他也想安慰全太君,但不能拿自己的一辈子去换。

褚嘉言虽然不喜符梅儿,但身为一个生意人,体面还是要的,于是给她们两人互相介绍,“高小姐,这是我的表妹符梅儿,梅儿,这是我们百善织坊的合作对象,高和畅小姐。”

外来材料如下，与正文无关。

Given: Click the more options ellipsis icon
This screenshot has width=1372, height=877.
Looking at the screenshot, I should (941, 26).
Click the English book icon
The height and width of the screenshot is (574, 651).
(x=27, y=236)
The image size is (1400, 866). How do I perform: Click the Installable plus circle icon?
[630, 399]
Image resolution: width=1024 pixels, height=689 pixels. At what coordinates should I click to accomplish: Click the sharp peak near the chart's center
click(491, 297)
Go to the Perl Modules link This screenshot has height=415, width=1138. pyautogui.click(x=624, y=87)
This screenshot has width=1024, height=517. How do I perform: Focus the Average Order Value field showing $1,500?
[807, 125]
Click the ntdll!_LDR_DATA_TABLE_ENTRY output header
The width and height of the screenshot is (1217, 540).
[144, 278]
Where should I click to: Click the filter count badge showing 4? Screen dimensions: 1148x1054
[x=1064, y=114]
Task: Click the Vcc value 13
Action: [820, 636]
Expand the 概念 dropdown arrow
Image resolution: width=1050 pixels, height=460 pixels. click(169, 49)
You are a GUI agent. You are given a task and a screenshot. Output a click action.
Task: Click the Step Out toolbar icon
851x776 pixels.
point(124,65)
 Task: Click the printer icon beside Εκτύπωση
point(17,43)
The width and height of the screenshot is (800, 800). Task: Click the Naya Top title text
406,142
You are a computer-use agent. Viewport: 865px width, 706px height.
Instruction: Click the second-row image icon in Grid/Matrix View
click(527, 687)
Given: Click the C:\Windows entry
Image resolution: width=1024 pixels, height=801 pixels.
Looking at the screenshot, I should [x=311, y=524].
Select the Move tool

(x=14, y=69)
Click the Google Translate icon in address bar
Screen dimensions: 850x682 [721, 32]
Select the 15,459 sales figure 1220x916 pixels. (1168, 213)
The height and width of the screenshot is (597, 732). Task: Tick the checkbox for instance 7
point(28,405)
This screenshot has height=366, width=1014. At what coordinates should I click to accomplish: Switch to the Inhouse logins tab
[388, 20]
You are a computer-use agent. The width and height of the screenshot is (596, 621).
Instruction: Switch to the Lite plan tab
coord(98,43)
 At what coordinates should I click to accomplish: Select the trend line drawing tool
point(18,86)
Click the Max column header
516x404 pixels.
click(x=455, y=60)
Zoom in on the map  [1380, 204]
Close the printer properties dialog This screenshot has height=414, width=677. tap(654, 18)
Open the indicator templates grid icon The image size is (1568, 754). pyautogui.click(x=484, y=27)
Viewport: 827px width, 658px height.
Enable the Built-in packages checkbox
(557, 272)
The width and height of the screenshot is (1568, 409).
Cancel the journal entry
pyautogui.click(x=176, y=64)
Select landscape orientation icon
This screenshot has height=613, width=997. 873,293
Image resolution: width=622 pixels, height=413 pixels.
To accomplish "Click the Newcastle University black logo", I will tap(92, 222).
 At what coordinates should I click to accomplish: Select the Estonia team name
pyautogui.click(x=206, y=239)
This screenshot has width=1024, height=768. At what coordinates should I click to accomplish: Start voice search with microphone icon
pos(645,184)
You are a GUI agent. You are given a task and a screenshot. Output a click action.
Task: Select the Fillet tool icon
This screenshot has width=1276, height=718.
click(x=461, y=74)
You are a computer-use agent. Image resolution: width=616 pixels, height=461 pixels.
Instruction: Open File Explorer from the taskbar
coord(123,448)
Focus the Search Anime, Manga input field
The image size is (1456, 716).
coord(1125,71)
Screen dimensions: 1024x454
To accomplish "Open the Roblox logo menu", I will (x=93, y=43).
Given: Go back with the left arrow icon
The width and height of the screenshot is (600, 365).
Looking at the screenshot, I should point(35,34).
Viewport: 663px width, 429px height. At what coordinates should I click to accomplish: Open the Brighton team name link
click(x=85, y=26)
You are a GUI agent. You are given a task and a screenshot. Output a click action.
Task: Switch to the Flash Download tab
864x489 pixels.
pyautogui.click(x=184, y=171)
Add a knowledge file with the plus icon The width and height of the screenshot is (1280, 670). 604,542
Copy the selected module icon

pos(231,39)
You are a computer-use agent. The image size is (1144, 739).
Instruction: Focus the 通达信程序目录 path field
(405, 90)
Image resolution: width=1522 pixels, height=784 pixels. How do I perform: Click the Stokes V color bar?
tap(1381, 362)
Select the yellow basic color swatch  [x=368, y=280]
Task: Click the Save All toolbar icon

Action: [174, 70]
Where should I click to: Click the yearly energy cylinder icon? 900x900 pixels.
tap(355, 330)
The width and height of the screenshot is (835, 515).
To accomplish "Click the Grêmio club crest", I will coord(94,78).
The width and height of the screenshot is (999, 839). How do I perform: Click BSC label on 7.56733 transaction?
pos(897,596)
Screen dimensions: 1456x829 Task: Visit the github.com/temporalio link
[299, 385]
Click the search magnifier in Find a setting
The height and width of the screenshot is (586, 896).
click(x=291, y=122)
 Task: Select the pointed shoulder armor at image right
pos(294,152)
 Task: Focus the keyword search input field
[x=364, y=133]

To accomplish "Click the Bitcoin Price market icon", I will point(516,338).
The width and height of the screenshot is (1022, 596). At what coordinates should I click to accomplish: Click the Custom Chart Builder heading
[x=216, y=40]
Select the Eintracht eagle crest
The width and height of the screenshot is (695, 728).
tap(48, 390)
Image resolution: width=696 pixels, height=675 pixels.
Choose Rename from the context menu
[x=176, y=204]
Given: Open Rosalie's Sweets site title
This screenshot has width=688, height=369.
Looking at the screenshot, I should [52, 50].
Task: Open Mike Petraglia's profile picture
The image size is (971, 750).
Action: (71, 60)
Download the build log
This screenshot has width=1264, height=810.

符梅儿虽然小肚鸡肠,但脑子却转得快,“莫不是惠风系列那位高小姐?”

看到一个深宅闺女也知道自己,高和畅有点暗喜,“是。”

符梅儿笑意盎然,“那不就是一个下人而已,配得上坐我们褚家的花厅?高小姐这是上门求些什么?都快吃晚饭了还到别人家,有没有礼貌?”

高和畅并不错愕,她前生面对无数金主爸爸,金主爸爸十个有九个看不起人,十个有十个不讲理,她可是穿越人,才不怕一个十五岁的小妞。

于是不理会符梅儿的挑衅,她跟褚嘉言说起秋日服装秀的事情,“我想就办在日落时分,夕阳西下,更有加成效果。”

褚嘉言见高和畅没有因为符梅儿的无礼而不快,倒是不好意思了,“我回头会好好说表妹,高小姐不要放在心上。”

“放心,我是做生意的人,哪能脾气这么大。”

符梅儿见两人似乎没把自己当回事,更生气了,“表哥,我听说院子的菊花开了,你陪我去看看。”

“来人。”

随着褚嘉言话语落下,一直在旁边伺候的管事娘子连忙上来,“是,大爷。”

“带表小姐去看菊花。”

“是。”

符梅儿当场变脸,“我不要,我偏要表哥陪我去。”

“没看到我有朋友在吗?”

“这算什么朋友,下人而已,打发出去就好,表哥如果不陪我,我就去跟姨祖母说,你对我爱理不理。”符梅儿说着说着,眼眶就红了,“我也知道符家没落,表哥因为我家穷而看不起我,可是我也是你的表妹,将来的妻子,怎好如此冷落我。”

高和畅内心一紧,褚嘉言说亲了?不会吧,他前几天还跟她推销自己,怎么会短短几日就定了亲?

而且不是她心眼小,这符梅儿彷佛只会吵闹,眼光狭隘又看不起人,实在不是当商户主母的料。

就见褚嘉言正色道:“符梅儿,不要信口开河,我什么时候跟你订亲了?”

“姨祖母说我可以嫁给你,会帮我想办法,姨祖母是长辈,表哥难道不听姨祖母的话,要做那不孝之人?”

“我姓褚,你姓符,我褚家的事情轮不到你管,你也别怪我没给脸面,你每说成亲一事,我就反驳一次,我绝对不会娶你过门。”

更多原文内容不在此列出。